◆ DATASET EXTRACT:
[Start of section]
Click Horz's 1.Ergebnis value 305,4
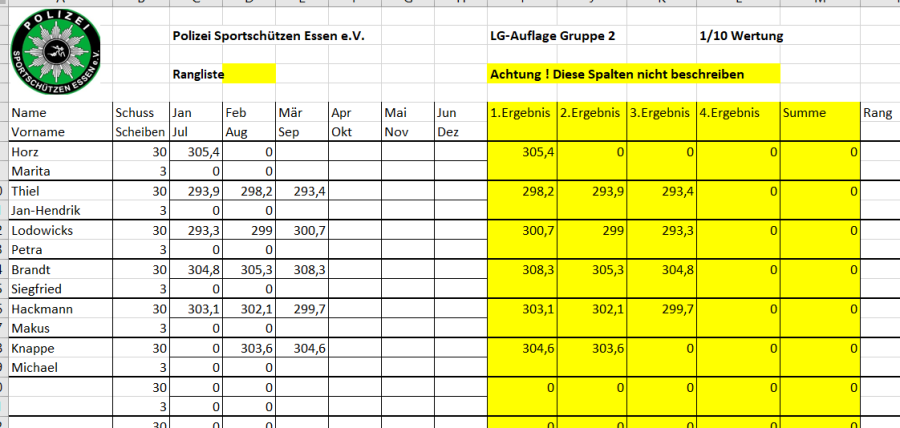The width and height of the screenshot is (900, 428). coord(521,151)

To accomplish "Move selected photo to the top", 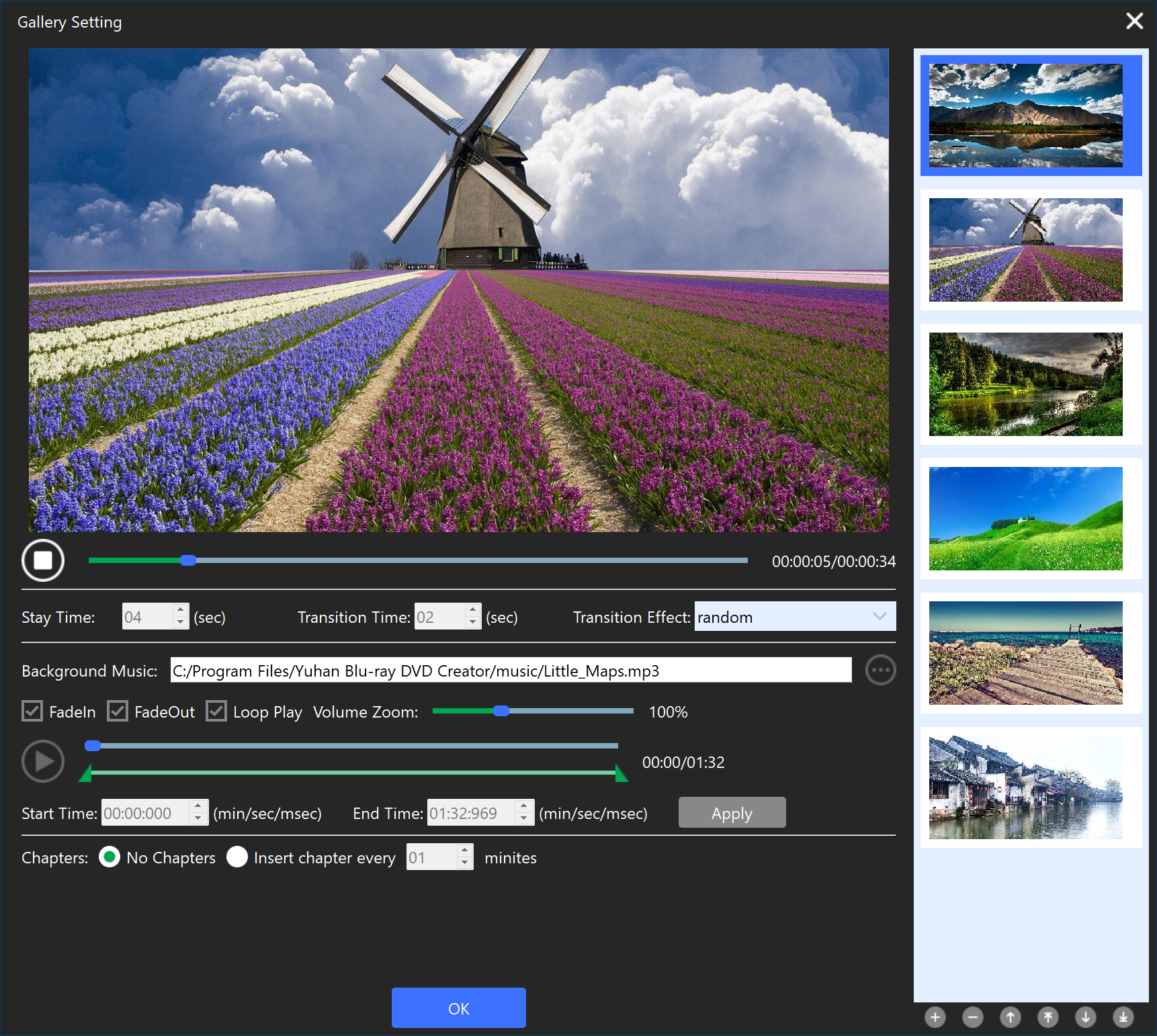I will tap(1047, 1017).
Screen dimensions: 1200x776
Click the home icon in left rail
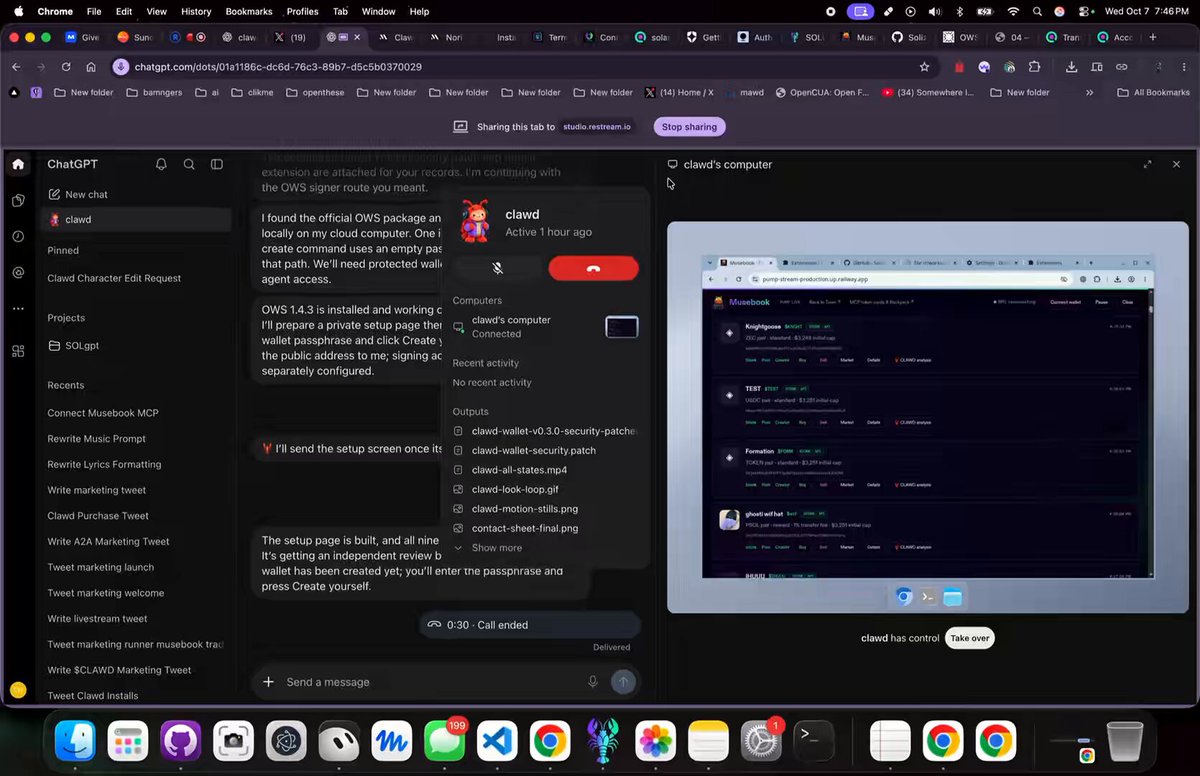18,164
[End of section]
◆ ASSIGNMENT:
Locate the line containing "Screen dimensions: 1200x776" in the material above, then repeat it and every later line exactly, with no pictures.

◆ THE ANSWER:
Screen dimensions: 1200x776
Click the home icon in left rail
18,164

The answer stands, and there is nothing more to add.